Haverich A, Dammenhayn L, Albes J, Ziemer G, Schmid C, Wahlers T, Schäfers H J, Wagenbreth I, Borst H G
Division of Thoracic and Cardiovascular Surgery, Hannover Medical School, FRG.
Thorac Cardiovasc Surg. 1990 Oct;38(5):280-4. doi: 10.1055/s-2007-1014035.
Currently, heart transplantation (HTX) is performed as an orthotopic cardiac replacement according to the technique of Lower and Shumway in over 95% of the cases with good results. Survival after heterotopic HTX, by contrast, remain poor (one year survival: 50%).
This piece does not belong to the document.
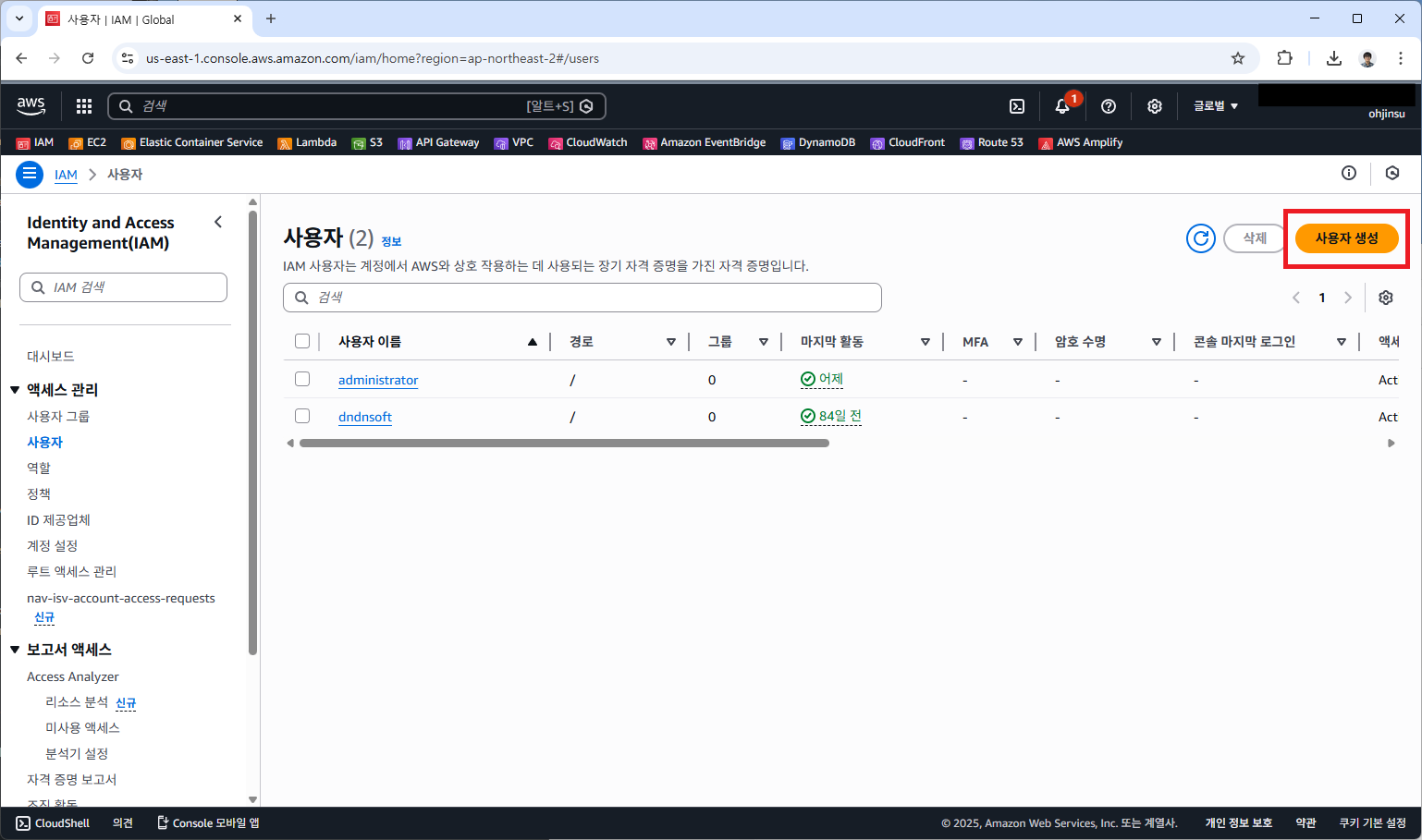1422x840 pixels.
Task: Open IAM breadcrumb link
Action: (x=66, y=174)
Postoperative therapy compiles primarily prophylactic measures to prevent complications, especially organ rejection and infections. Immunosuppressive prophylaxis generally includes a triple drug therapy consisting of cyclosporin, prednisolone, and azathioprine for maintenance therapy. Initially there is often an additional application of poly- or monoclonal antibodies. The prime measure to prevent infection during the initial hospital stay will be reversed isolation of the recipient. Initial antibiotic prophylaxis resembles that of conservative cardiac surgery, but in addition antiviral and antifungal prophylaxis is applied. The most common postoperative complication following HTX is cardiac rejection, which is detected by routine endomyocardial biopsies. At our institution the incidence of rejection decreases from 3.07 episodes per patient in the first 3 months to 1.97 episodes during the last 6 months of the first year after HTX. In general, acute rejection is treated by methylprednisolone (3 x 500 mg/day) or anti-T-cell-antibodies. Infections often occur following intervals of increased immunosuppression, usually early postoperatively and following therapy of acute rejections. Often, invasive diagnostic measures have to be taken rapidly in order to allow for specific therapy (antibiotics, antimycotic treatment, virostatic agents). Close follow-up of the heart transplant recipient and rapid therapy of possible postoperative complications enable the current one-year survival rates of 80% or more.
目前,超过95%的心脏移植(HTX)手术是按照洛厄尔和舒姆韦的原位心脏置换技术进行的,效果良好。相比之下,异位心脏移植后的生存率仍然很低(一年生存率:50%)。术后治疗主要包括预防并发症的措施,尤其是器官排斥和感染。免疫抑制预防通常包括维持治疗的三联药物疗法,由环孢素、泼尼松龙和硫唑嘌呤组成。最初通常还会额外应用多克隆或单克隆抗体。预防住院初期感染的主要措施是对受者进行反向隔离。初始抗生素预防与保守心脏手术相似,但此外还应用抗病毒和抗真菌预防。心脏移植后最常见的术后并发症是心脏排斥反应,通过常规心内膜活检检测。在我们机构,心脏移植后第一年,排斥反应的发生率从最初3个月每位患者3.07次降至最后6个月的1.97次。一般来说,急性排斥反应用甲泼尼龙(3×500毫克/天)或抗T细胞抗体治疗。感染通常发生在免疫抑制增加的间隔期后,通常是术后早期和急性排斥反应治疗后。通常必须迅速采取侵入性诊断措施以便进行特异性治疗(抗生素、抗真菌治疗、抗病毒药物)。对心脏移植受者进行密切随访并对可能的术后并发症进行快速治疗,使得目前的一年生存率达到80%或更高。